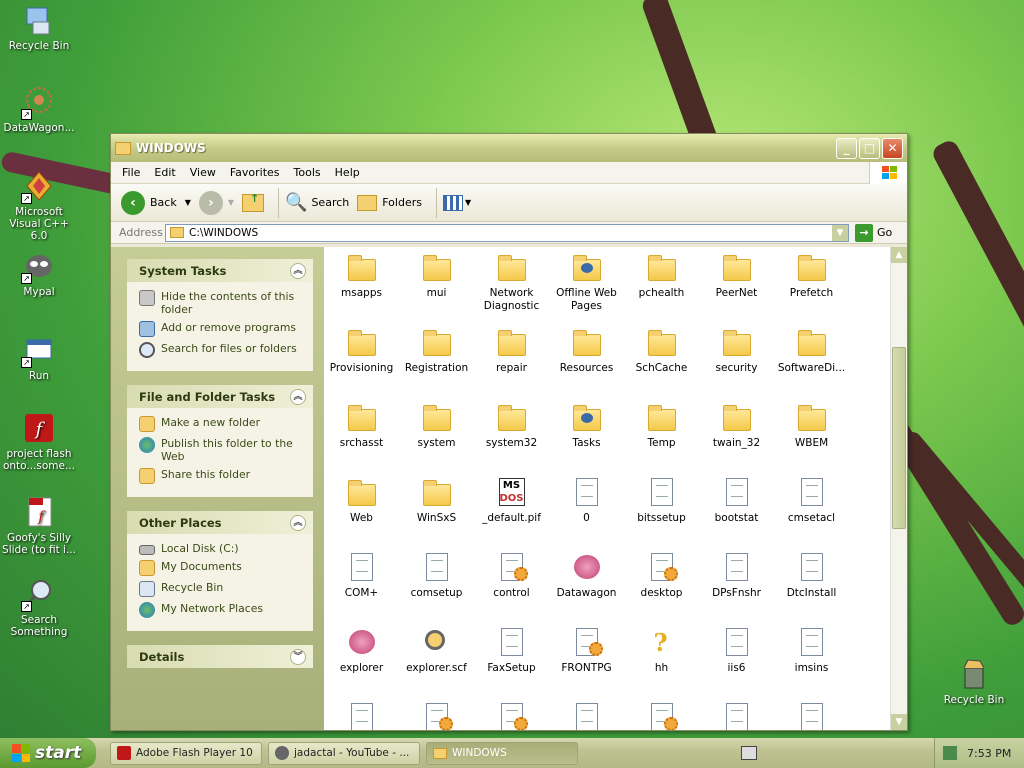 The height and width of the screenshot is (768, 1024). I want to click on task-search-files: Search for files or folders, so click(222, 350).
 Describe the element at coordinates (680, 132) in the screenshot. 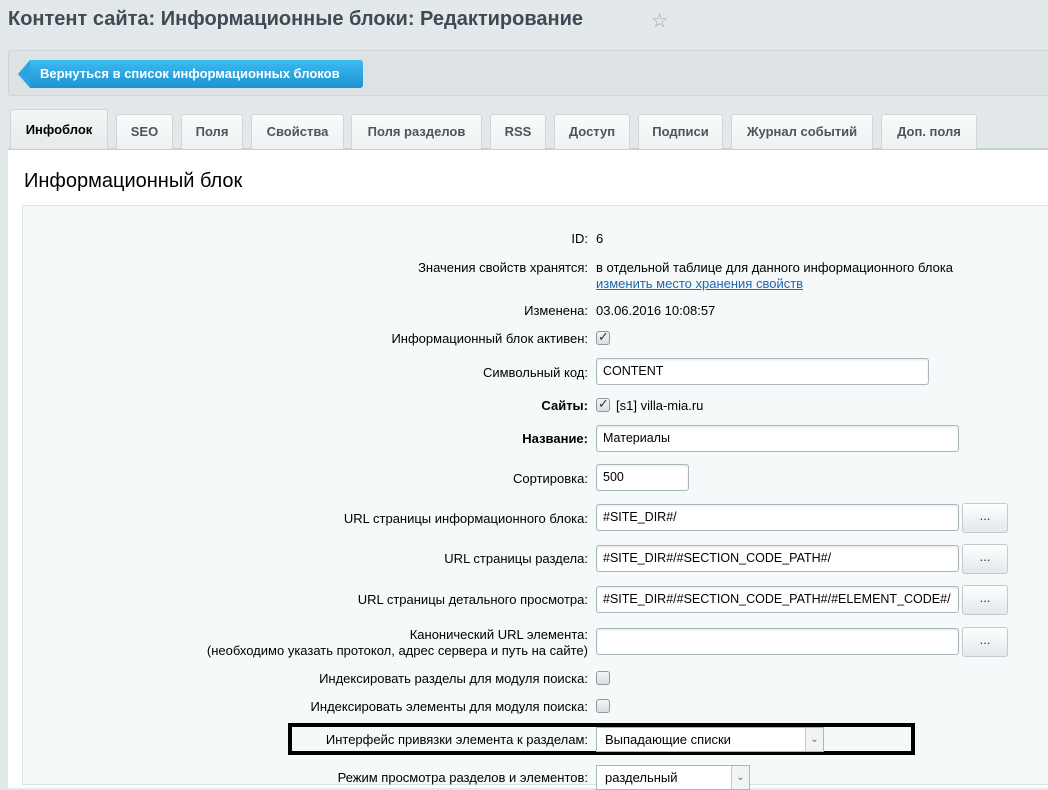

I see `tab-subscriptions: Подписи` at that location.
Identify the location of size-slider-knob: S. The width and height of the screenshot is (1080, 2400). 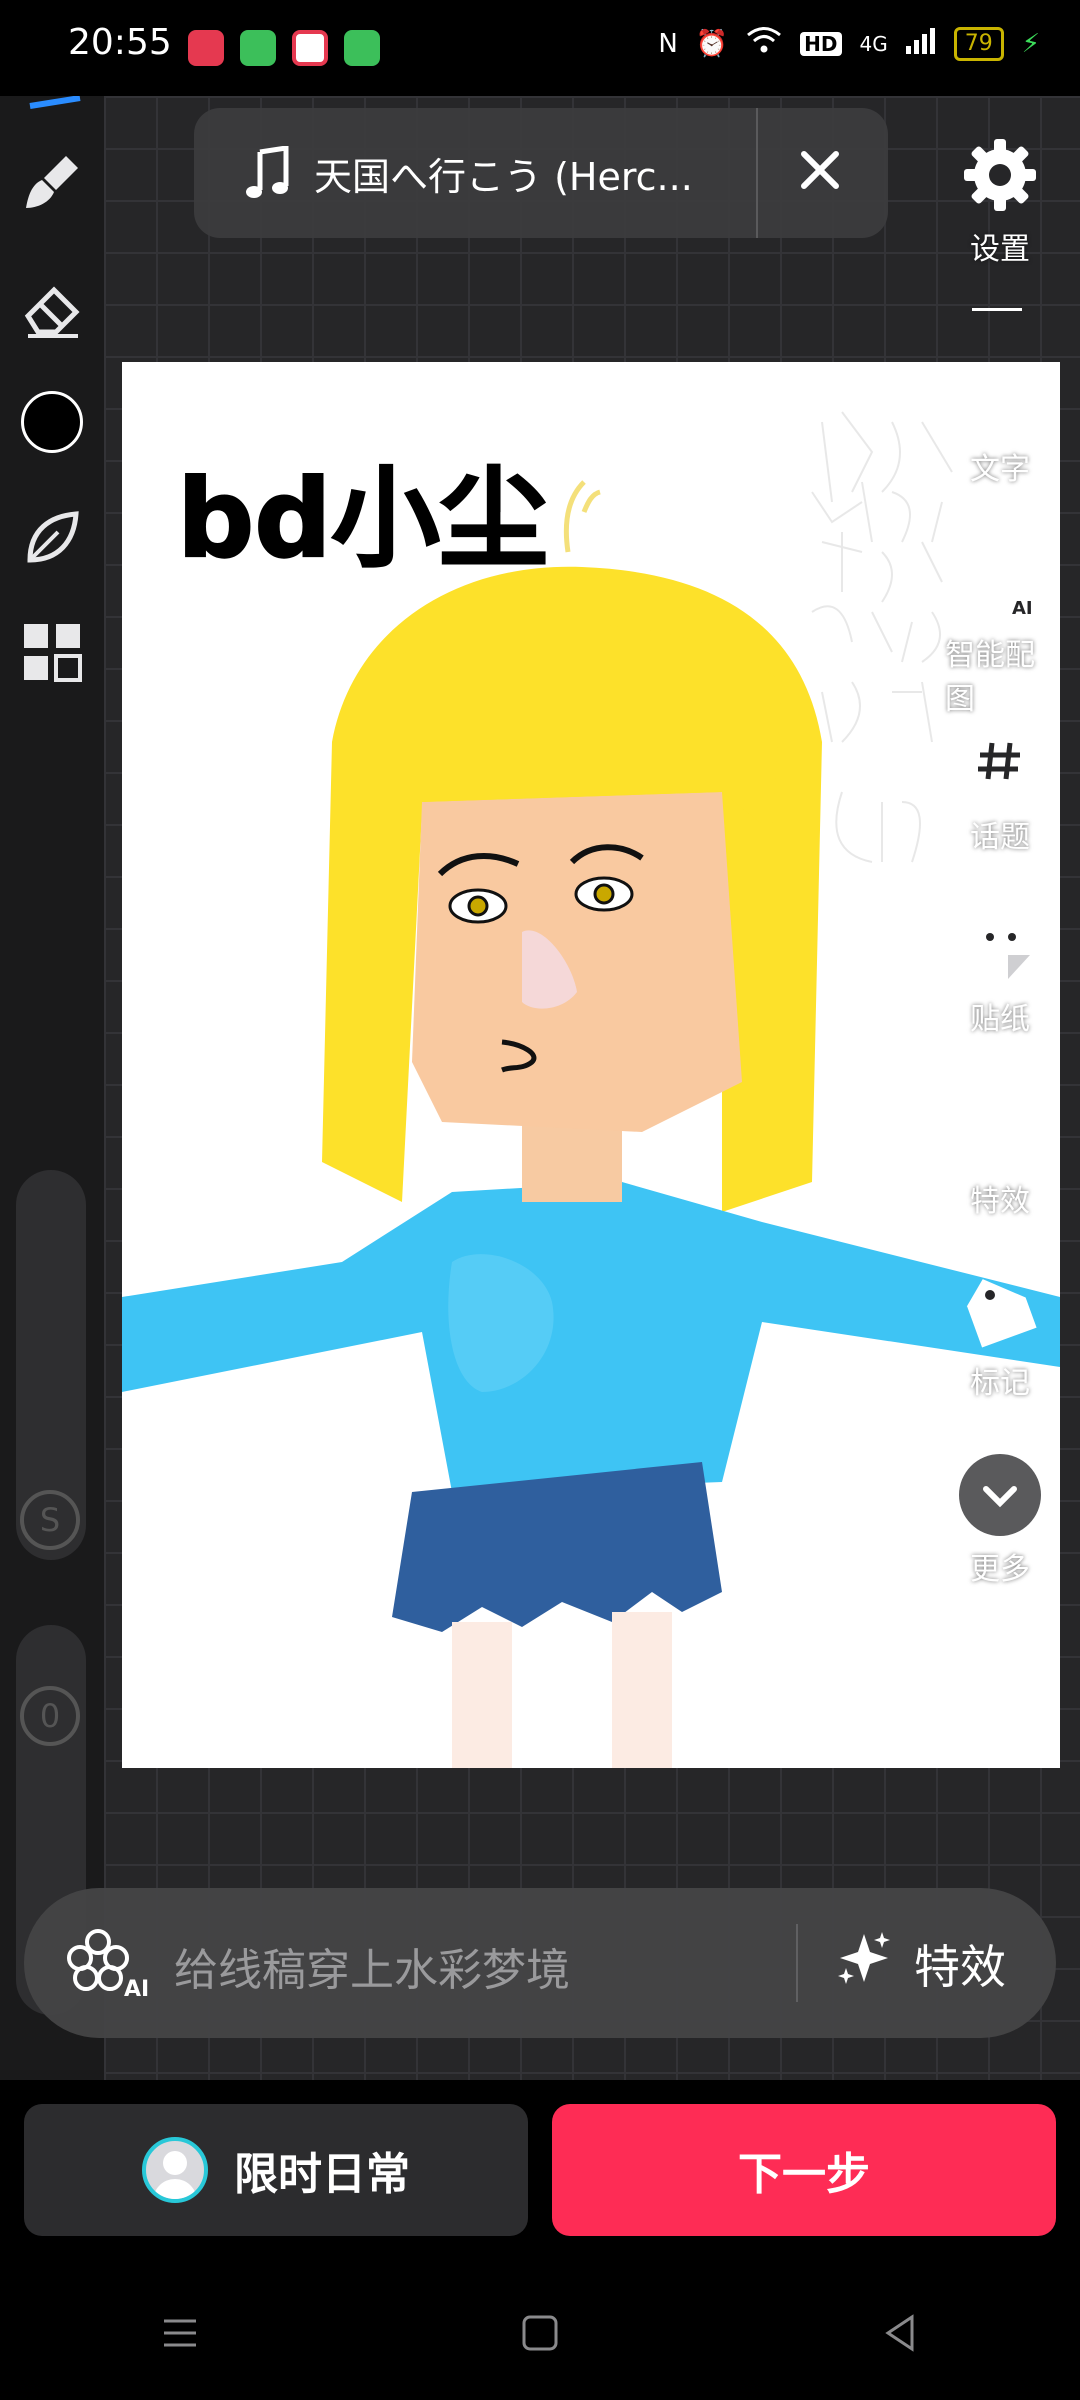
(50, 1520).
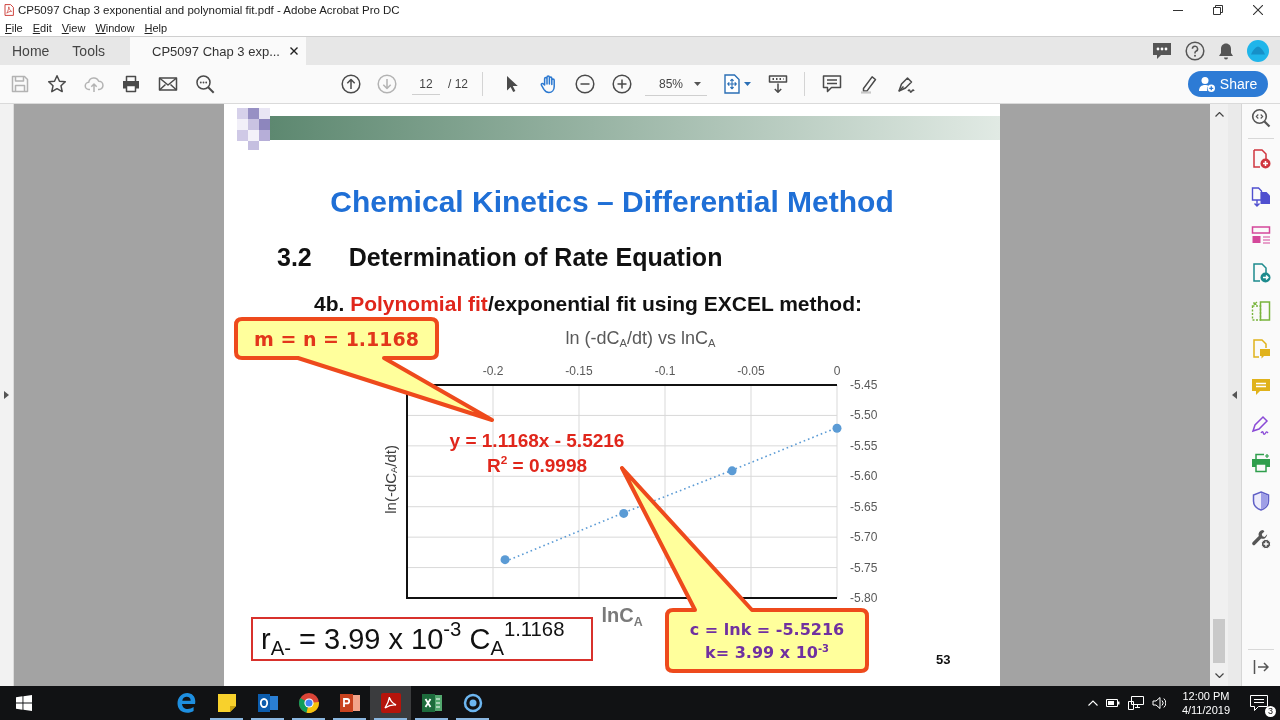 This screenshot has width=1280, height=720. What do you see at coordinates (268, 703) in the screenshot?
I see `mail-app-icon` at bounding box center [268, 703].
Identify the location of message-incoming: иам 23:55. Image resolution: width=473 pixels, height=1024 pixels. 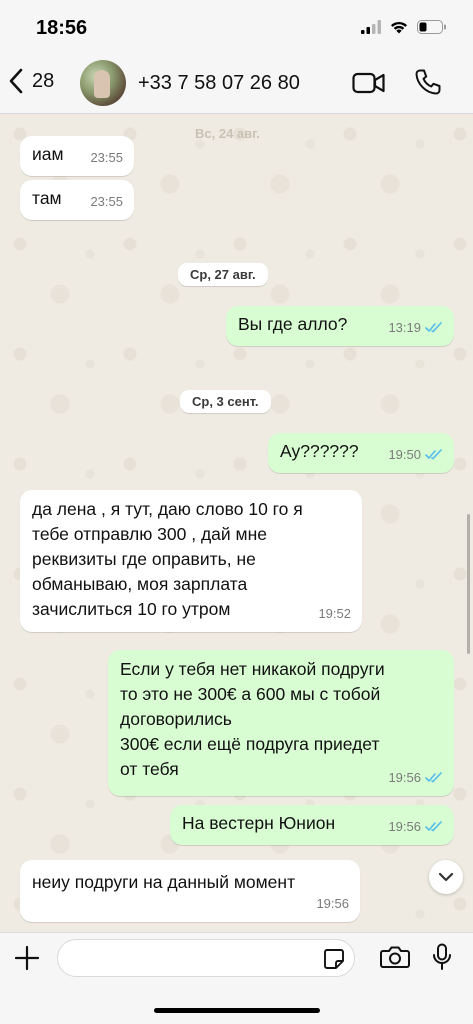
(77, 156).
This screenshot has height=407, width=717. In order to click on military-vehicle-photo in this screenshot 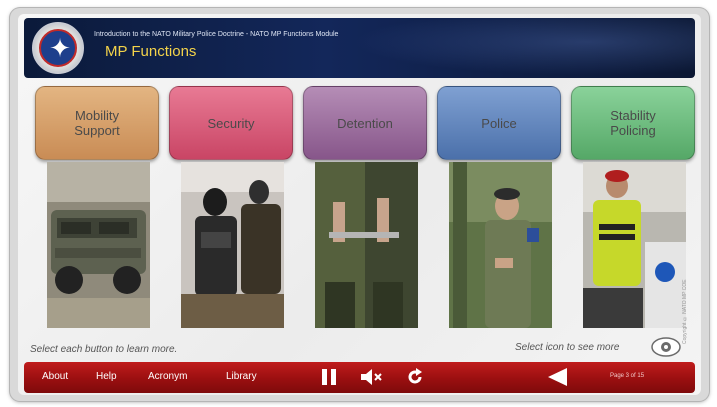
=======
Requirement: Rewrite all the entries above, swapping "Identify the location of" for "Find the position of" and changing nothing else. Omit the pictures.

Final answer:
 The height and width of the screenshot is (768, 1024). I want to click on task-search-files: Search for files or folders, so click(222, 350).
 Describe the element at coordinates (680, 132) in the screenshot. 

I see `tab-subscriptions: Подписи` at that location.
Find the position of size-slider-knob: S. The width and height of the screenshot is (1080, 2400). 
(50, 1520).
 This screenshot has width=1280, height=720. What do you see at coordinates (268, 703) in the screenshot?
I see `mail-app-icon` at bounding box center [268, 703].
Find the position of message-incoming: иам 23:55. Image resolution: width=473 pixels, height=1024 pixels. 
(77, 156).
This screenshot has height=407, width=717. In order to click on military-vehicle-photo in this screenshot 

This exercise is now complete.